At the same time, there is plenty of speculation about which of the already foreign-owned insurers will move to acquire the AMP Limited life insurance business and that of Suncorp with many eyes being trained on TAL’s Japanese parent company, Dai Ichi Life, to determine whether it still has an appetite for acquisitive growth in Australia.

But what is clear is that irrespective of the future ownership of the AMP and Suncorp life/risk businesses, around 85 per cent of the Australian industry is now foreign controlled via Dai Ichi’s ownership of TAL, Nippon Life’s majority ownership of MLC Life, AIA’s US parenthood, Zurich’s acquisition of ANZ’s OnePath, Sony Life’s majority hold on ClearView and the impending completion of the AIA acquisition of CommInsure.

Few experienced insurance executives are lamenting the exit of the major banks from the life/risk arena, with ClearView managing director, Simon Swanson reflecting common market sentiment when he suggested that banks had been relatively poor owners of life insurance who had failed to understand the life/risk sector and had therefore failed to adequately invest.

Looking at the successive rounds of merger and acquisition activity which had occurred in the industry over the past five years, Swanson described the outcome as broadly positive.

“Some of those [mergers and acquisitions] have actually been good decisions because you have shareholders who understand the industry and put their own capital in,” he said. “You can contrast that with banks who would not.”

Swanson also noted the number of smaller players who were looking to make a start in the industry.

AIA Australia’ s chief executive, Damien Mu would be more aware than most of the changing fabric of the Australian life/risk industry as his company works its way through its acquisition of CommInsure, but he chooses to see the positives in competition and change.

“We welcome competition and believe it is fundamental to ensuring a sustainable market that continues to innovate and improve,” he said.

Discussing the changing competitive landscape in the market earlier this year, TAL chief executive, Brett Clark made the point that one insurer entering or leaving the market was not going to make a material difference to overall market conditions.

More important, he said, was reinsurer capacity, particularly with respect to group life.

Notwithstanding some regulatory and commercial challenges, the latest industry and actuarial statistics point to the relative health of the Australian life/risk industry with most companies having corrected the factors which undermined profitability in the group space three years’ ago.
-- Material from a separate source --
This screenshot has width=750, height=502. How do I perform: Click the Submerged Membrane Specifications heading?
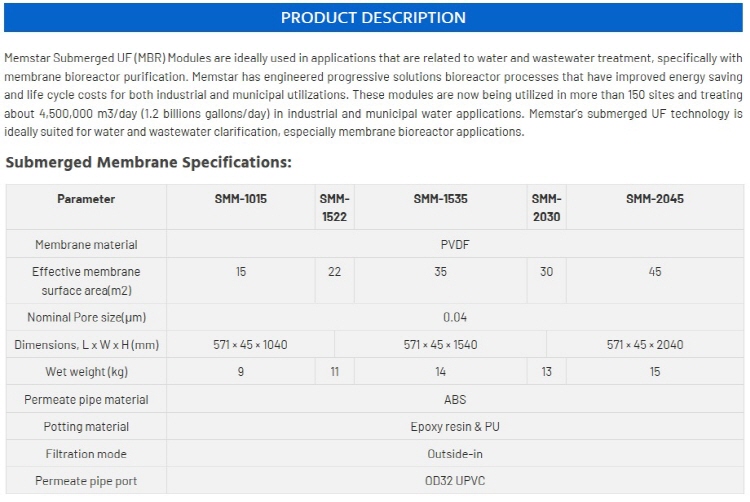coord(149,162)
And it is this relative profitability which has accounted for the substantial investments undertaken by Nippon Life with respect to MLC Life, Dai Ichi with respect to TAL and, more recently, Zurich’s move to acquire the ANZ OnePath business.
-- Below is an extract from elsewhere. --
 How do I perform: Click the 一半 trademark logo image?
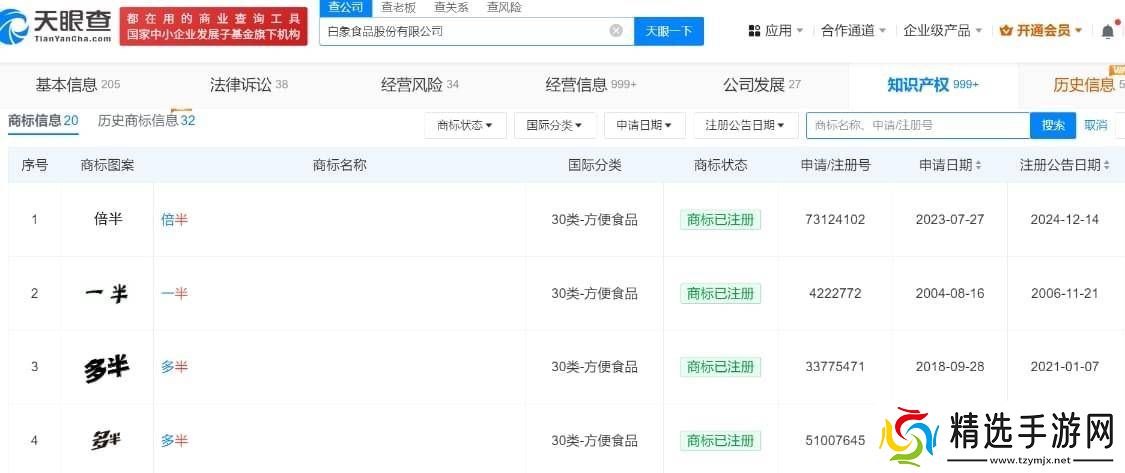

For its part, Zurich has signalled its intention to continue leveraging off the value built into the ANZ OnePath brand, announcing to the market in mid-March that it would continue to operate under both OnePath and its own Zurich branding for the foreseeable future.

Confirming the strategy, Zurich Life & Investments chief executive, Tim Bailey told financial planners the firm realised that advisers wanted more choice, not less and that many advisers used both the Zurich and OneCare products suite on a complementary basis.

Boiled down to its essence, the Zurich branding strategy seeks to fully leverage the distribution rights that flow from its transaction to acquire OnePath – something which will allow it to distribute via both ANZ and IOOF, as a result of IOOF’s acquisition of ANZ’s pensions and investment business.

Swanson said the relative health of the Australian economy combined with the stability of the financial services regulatory system could not be overlooked.

“There seems to be a lot of people prepared to pay good money for companies and it’s all a relative game,” he said. “This economy is 26 years into growth, it has a stable government and we are either at the leading edge of bleeding edge of regulation.”